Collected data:

>>

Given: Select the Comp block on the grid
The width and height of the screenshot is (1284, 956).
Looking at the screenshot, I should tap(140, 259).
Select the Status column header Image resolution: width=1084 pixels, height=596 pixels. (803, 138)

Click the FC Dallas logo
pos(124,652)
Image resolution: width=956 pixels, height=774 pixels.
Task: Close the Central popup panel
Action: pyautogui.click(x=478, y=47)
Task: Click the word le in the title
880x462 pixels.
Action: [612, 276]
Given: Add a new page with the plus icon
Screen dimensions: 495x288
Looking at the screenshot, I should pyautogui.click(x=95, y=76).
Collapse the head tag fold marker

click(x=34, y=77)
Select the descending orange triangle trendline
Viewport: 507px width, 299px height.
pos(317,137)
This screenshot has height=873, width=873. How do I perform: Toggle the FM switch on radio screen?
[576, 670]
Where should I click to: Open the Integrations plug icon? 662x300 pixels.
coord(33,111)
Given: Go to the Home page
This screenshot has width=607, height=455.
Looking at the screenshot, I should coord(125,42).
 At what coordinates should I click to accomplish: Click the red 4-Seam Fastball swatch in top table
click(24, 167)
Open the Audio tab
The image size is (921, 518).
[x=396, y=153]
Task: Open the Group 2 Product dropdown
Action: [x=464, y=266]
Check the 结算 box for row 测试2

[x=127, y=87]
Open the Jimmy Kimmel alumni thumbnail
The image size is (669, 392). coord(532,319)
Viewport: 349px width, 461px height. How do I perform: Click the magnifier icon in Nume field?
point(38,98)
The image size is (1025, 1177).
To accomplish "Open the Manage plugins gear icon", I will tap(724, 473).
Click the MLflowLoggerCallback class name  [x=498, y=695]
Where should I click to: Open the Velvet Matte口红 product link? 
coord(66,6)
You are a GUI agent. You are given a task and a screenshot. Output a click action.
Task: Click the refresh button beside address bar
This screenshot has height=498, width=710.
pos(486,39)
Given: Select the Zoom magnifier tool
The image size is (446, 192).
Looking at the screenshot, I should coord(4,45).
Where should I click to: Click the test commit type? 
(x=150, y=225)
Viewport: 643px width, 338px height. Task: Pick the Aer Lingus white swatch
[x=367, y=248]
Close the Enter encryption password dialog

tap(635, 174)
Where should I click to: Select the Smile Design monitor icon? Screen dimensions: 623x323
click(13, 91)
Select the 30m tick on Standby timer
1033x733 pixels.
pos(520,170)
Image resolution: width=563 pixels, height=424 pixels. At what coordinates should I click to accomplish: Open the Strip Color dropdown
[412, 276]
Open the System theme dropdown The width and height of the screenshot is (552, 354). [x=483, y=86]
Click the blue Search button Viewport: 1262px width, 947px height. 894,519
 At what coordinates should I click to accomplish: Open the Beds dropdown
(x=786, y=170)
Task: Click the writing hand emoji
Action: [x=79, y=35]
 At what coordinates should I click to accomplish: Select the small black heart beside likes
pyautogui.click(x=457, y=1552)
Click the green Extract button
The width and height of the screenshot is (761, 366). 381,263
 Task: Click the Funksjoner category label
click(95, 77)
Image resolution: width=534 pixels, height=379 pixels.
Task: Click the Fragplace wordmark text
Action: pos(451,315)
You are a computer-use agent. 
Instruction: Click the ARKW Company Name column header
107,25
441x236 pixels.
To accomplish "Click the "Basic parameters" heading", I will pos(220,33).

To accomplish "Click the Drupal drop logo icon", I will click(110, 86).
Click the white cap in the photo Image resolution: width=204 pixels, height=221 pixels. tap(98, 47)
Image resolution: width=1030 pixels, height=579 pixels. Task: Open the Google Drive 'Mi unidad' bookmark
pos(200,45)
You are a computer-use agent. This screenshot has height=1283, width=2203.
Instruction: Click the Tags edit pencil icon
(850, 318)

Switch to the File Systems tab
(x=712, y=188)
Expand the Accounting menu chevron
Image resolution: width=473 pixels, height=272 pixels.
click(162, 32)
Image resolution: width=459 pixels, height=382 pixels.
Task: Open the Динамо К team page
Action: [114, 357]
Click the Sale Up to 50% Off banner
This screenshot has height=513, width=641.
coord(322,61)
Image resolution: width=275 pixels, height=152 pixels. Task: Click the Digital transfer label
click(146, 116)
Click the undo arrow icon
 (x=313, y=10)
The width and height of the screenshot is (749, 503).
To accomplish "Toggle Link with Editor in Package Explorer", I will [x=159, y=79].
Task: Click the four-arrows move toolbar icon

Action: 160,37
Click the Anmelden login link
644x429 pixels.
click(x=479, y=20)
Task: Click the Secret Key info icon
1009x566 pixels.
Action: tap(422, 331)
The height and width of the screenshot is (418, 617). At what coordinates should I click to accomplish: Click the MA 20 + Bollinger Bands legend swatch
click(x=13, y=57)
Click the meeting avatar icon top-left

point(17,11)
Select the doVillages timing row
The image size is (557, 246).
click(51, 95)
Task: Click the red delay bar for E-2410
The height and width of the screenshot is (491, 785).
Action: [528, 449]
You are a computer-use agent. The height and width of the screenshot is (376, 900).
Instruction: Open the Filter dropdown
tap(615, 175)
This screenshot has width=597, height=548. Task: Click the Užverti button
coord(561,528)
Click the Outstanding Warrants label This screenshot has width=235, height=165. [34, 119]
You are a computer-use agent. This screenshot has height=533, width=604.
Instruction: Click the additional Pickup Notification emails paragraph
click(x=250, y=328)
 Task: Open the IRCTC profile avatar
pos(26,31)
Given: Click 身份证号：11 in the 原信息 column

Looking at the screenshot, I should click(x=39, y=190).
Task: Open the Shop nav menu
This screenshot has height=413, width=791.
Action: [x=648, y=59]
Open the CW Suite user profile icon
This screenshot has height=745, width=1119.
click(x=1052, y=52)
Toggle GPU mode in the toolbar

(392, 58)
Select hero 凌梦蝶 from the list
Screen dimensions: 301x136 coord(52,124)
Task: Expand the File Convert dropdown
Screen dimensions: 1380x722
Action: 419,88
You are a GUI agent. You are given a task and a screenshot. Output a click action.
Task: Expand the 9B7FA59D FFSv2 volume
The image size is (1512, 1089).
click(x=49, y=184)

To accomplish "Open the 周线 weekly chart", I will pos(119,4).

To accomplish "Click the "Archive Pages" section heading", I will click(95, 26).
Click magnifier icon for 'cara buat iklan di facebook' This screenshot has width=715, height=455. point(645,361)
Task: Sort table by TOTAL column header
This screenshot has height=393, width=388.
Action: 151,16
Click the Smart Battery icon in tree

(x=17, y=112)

<<

Every piece of the data must be set down exactly. Omit nothing.

Given: Select the Comp block on the grid
The width and height of the screenshot is (1284, 956).
Looking at the screenshot, I should tap(140, 259).
Select the Status column header Image resolution: width=1084 pixels, height=596 pixels. (803, 138)

Click the FC Dallas logo
pos(124,652)
Image resolution: width=956 pixels, height=774 pixels.
Task: Close the Central popup panel
Action: pyautogui.click(x=478, y=47)
Task: Click the word le in the title
880x462 pixels.
Action: [612, 276]
Given: Add a new page with the plus icon
Screen dimensions: 495x288
Looking at the screenshot, I should pyautogui.click(x=95, y=76).
Collapse the head tag fold marker

click(x=34, y=77)
Select the descending orange triangle trendline
Viewport: 507px width, 299px height.
pos(317,137)
This screenshot has height=873, width=873. How do I perform: Toggle the FM switch on radio screen?
[576, 670]
Where should I click to: Open the Integrations plug icon? 662x300 pixels.
coord(33,111)
Given: Go to the Home page
This screenshot has width=607, height=455.
Looking at the screenshot, I should coord(125,42).
 At what coordinates should I click to accomplish: Click the red 4-Seam Fastball swatch in top table
click(24, 167)
Open the Audio tab
The image size is (921, 518).
[x=396, y=153]
Task: Open the Group 2 Product dropdown
Action: [x=464, y=266]
Check the 结算 box for row 测试2

[x=127, y=87]
Open the Jimmy Kimmel alumni thumbnail
The image size is (669, 392). coord(532,319)
Viewport: 349px width, 461px height. How do I perform: Click the magnifier icon in Nume field?
point(38,98)
The image size is (1025, 1177).
To accomplish "Open the Manage plugins gear icon", I will tap(724, 473).
Click the MLflowLoggerCallback class name  [x=498, y=695]
Where should I click to: Open the Velvet Matte口红 product link? 
coord(66,6)
You are a GUI agent. You are given a task and a screenshot. Output a click action.
Task: Click the refresh button beside address bar
This screenshot has height=498, width=710.
pos(486,39)
Given: Select the Zoom magnifier tool
The image size is (446, 192).
Looking at the screenshot, I should coord(4,45).
Where should I click to: Click the test commit type? 
(x=150, y=225)
Viewport: 643px width, 338px height. Task: Pick the Aer Lingus white swatch
[x=367, y=248]
Close the Enter encryption password dialog

tap(635, 174)
Where should I click to: Select the Smile Design monitor icon? Screen dimensions: 623x323
click(13, 91)
Select the 30m tick on Standby timer
1033x733 pixels.
pos(520,170)
Image resolution: width=563 pixels, height=424 pixels. At what coordinates should I click to accomplish: Open the Strip Color dropdown
[412, 276]
Open the System theme dropdown The width and height of the screenshot is (552, 354). [x=483, y=86]
Click the blue Search button Viewport: 1262px width, 947px height. 894,519
 At what coordinates should I click to accomplish: Open the Beds dropdown
(x=786, y=170)
Task: Click the writing hand emoji
Action: [x=79, y=35]
 At what coordinates should I click to accomplish: Select the small black heart beside likes
pyautogui.click(x=457, y=1552)
Click the green Extract button
The width and height of the screenshot is (761, 366). 381,263
 Task: Click the Funksjoner category label
click(95, 77)
Image resolution: width=534 pixels, height=379 pixels.
Task: Click the Fragplace wordmark text
Action: pos(451,315)
You are a computer-use agent. 
Instruction: Click the ARKW Company Name column header
107,25
441x236 pixels.
To accomplish "Click the "Basic parameters" heading", I will pos(220,33).

To accomplish "Click the Drupal drop logo icon", I will click(110, 86).
Click the white cap in the photo Image resolution: width=204 pixels, height=221 pixels. tap(98, 47)
Image resolution: width=1030 pixels, height=579 pixels. Task: Open the Google Drive 'Mi unidad' bookmark
pos(200,45)
You are a computer-use agent. This screenshot has height=1283, width=2203.
Instruction: Click the Tags edit pencil icon
(850, 318)

Switch to the File Systems tab
(x=712, y=188)
Expand the Accounting menu chevron
Image resolution: width=473 pixels, height=272 pixels.
click(162, 32)
Image resolution: width=459 pixels, height=382 pixels.
Task: Open the Динамо К team page
Action: [114, 357]
Click the Sale Up to 50% Off banner
This screenshot has height=513, width=641.
coord(322,61)
Image resolution: width=275 pixels, height=152 pixels. Task: Click the Digital transfer label
click(146, 116)
Click the undo arrow icon
 (x=313, y=10)
The width and height of the screenshot is (749, 503).
To accomplish "Toggle Link with Editor in Package Explorer", I will [x=159, y=79].
Task: Click the four-arrows move toolbar icon

Action: 160,37
Click the Anmelden login link
644x429 pixels.
click(x=479, y=20)
Task: Click the Secret Key info icon
1009x566 pixels.
Action: tap(422, 331)
The height and width of the screenshot is (418, 617). At what coordinates should I click to accomplish: Click the MA 20 + Bollinger Bands legend swatch
click(x=13, y=57)
Click the meeting avatar icon top-left

point(17,11)
Select the doVillages timing row
The image size is (557, 246).
click(51, 95)
Task: Click the red delay bar for E-2410
The height and width of the screenshot is (491, 785).
Action: [528, 449]
You are a computer-use agent. The height and width of the screenshot is (376, 900).
Instruction: Open the Filter dropdown
tap(615, 175)
This screenshot has width=597, height=548. Task: Click the Užverti button
coord(561,528)
Click the Outstanding Warrants label This screenshot has width=235, height=165. [34, 119]
You are a computer-use agent. This screenshot has height=533, width=604.
Instruction: Click the additional Pickup Notification emails paragraph
click(x=250, y=328)
 Task: Open the IRCTC profile avatar
pos(26,31)
Given: Click 身份证号：11 in the 原信息 column

Looking at the screenshot, I should click(x=39, y=190).
Task: Open the Shop nav menu
This screenshot has height=413, width=791.
Action: [x=648, y=59]
Open the CW Suite user profile icon
This screenshot has height=745, width=1119.
click(x=1052, y=52)
Toggle GPU mode in the toolbar

(392, 58)
Select hero 凌梦蝶 from the list
Screen dimensions: 301x136 coord(52,124)
Task: Expand the File Convert dropdown
Screen dimensions: 1380x722
Action: 419,88
You are a GUI agent. You are given a task and a screenshot. Output a click action.
Task: Expand the 9B7FA59D FFSv2 volume
The image size is (1512, 1089).
click(x=49, y=184)

To accomplish "Open the 周线 weekly chart", I will pos(119,4).

To accomplish "Click the "Archive Pages" section heading", I will click(95, 26).
Click magnifier icon for 'cara buat iklan di facebook' This screenshot has width=715, height=455. point(645,361)
Task: Sort table by TOTAL column header
This screenshot has height=393, width=388.
Action: 151,16
Click the Smart Battery icon in tree

(x=17, y=112)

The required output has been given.